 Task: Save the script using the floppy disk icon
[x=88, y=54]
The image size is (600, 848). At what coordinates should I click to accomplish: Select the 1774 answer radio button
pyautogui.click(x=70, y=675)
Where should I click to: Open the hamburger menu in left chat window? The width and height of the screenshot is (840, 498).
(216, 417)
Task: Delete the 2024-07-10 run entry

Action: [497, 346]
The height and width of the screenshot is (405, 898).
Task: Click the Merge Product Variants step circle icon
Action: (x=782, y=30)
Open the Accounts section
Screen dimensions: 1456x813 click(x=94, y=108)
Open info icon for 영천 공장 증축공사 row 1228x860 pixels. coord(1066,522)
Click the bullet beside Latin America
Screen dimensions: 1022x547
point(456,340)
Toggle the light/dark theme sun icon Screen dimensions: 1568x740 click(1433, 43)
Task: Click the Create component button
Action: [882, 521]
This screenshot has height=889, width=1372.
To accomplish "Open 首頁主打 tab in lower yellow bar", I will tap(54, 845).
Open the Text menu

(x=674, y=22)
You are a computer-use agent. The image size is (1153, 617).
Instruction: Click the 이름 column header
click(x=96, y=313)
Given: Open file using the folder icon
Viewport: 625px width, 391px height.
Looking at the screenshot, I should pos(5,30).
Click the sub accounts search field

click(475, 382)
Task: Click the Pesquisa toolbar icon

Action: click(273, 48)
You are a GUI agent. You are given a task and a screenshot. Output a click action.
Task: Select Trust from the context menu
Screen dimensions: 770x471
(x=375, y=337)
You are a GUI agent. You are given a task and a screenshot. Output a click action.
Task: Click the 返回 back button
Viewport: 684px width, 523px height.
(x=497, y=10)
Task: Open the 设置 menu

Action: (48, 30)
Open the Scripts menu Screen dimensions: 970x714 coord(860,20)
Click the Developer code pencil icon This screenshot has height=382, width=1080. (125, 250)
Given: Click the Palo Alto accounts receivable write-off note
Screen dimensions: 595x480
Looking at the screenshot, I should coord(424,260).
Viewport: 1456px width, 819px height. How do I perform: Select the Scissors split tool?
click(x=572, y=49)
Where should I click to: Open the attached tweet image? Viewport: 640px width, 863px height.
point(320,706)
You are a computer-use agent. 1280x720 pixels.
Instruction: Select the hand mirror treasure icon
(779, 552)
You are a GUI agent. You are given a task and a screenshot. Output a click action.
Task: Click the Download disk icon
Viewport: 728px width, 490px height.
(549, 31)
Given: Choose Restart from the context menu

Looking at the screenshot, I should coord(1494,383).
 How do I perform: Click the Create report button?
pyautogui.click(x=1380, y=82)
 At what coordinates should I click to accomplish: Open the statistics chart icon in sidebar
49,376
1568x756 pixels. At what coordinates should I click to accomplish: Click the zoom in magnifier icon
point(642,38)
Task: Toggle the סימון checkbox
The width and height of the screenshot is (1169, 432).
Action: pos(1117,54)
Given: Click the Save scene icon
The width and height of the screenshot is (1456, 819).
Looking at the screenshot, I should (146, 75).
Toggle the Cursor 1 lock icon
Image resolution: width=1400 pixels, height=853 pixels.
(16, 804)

________________________

Substitute "right-click menu" for every "context menu" in all of the records above, and write the records out again with nothing else changed.

• Task answer:
 Task: Save the script using the floppy disk icon
[x=88, y=54]
The image size is (600, 848). At what coordinates should I click to accomplish: Select the 1774 answer radio button
pyautogui.click(x=70, y=675)
Where should I click to: Open the hamburger menu in left chat window? The width and height of the screenshot is (840, 498).
(216, 417)
Task: Delete the 2024-07-10 run entry

Action: [497, 346]
The height and width of the screenshot is (405, 898).
Task: Click the Merge Product Variants step circle icon
Action: (x=782, y=30)
Open the Accounts section
Screen dimensions: 1456x813 click(x=94, y=108)
Open info icon for 영천 공장 증축공사 row 1228x860 pixels. coord(1066,522)
Click the bullet beside Latin America
Screen dimensions: 1022x547
point(456,340)
Toggle the light/dark theme sun icon Screen dimensions: 1568x740 click(1433, 43)
Task: Click the Create component button
Action: [882, 521]
This screenshot has height=889, width=1372.
To accomplish "Open 首頁主打 tab in lower yellow bar", I will tap(54, 845).
Open the Text menu

(x=674, y=22)
You are a computer-use agent. The image size is (1153, 617).
Instruction: Click the 이름 column header
click(x=96, y=313)
Given: Open file using the folder icon
Viewport: 625px width, 391px height.
Looking at the screenshot, I should pos(5,30).
Click the sub accounts search field

click(475, 382)
Task: Click the Pesquisa toolbar icon

Action: click(273, 48)
You are a GUI agent. You are given a task and a screenshot. Output a click action.
Task: Select Trust from the right-click menu
Screen dimensions: 770x471
(x=375, y=337)
You are a GUI agent. You are given a task and a screenshot. Output a click action.
Task: Click the 返回 back button
Viewport: 684px width, 523px height.
(x=497, y=10)
Task: Open the 设置 menu

Action: (48, 30)
Open the Scripts menu Screen dimensions: 970x714 coord(860,20)
Click the Developer code pencil icon This screenshot has height=382, width=1080. (125, 250)
Given: Click the Palo Alto accounts receivable write-off note
Screen dimensions: 595x480
Looking at the screenshot, I should coord(424,260).
Viewport: 1456px width, 819px height. How do I perform: Select the Scissors split tool?
click(x=572, y=49)
Where should I click to: Open the attached tweet image? Viewport: 640px width, 863px height.
point(320,706)
You are a computer-use agent. 1280x720 pixels.
Instruction: Select the hand mirror treasure icon
(779, 552)
You are a GUI agent. You are given a task and a screenshot. Output a click action.
Task: Click the Download disk icon
Viewport: 728px width, 490px height.
(549, 31)
Given: Choose Restart from the right-click menu

Looking at the screenshot, I should coord(1494,383).
 How do I perform: Click the Create report button?
pyautogui.click(x=1380, y=82)
 At what coordinates should I click to accomplish: Open the statistics chart icon in sidebar
49,376
1568x756 pixels. At what coordinates should I click to accomplish: Click the zoom in magnifier icon
point(642,38)
Task: Toggle the סימון checkbox
The width and height of the screenshot is (1169, 432).
Action: pos(1117,54)
Given: Click the Save scene icon
The width and height of the screenshot is (1456, 819).
Looking at the screenshot, I should (146, 75).
Toggle the Cursor 1 lock icon
Image resolution: width=1400 pixels, height=853 pixels.
(16, 804)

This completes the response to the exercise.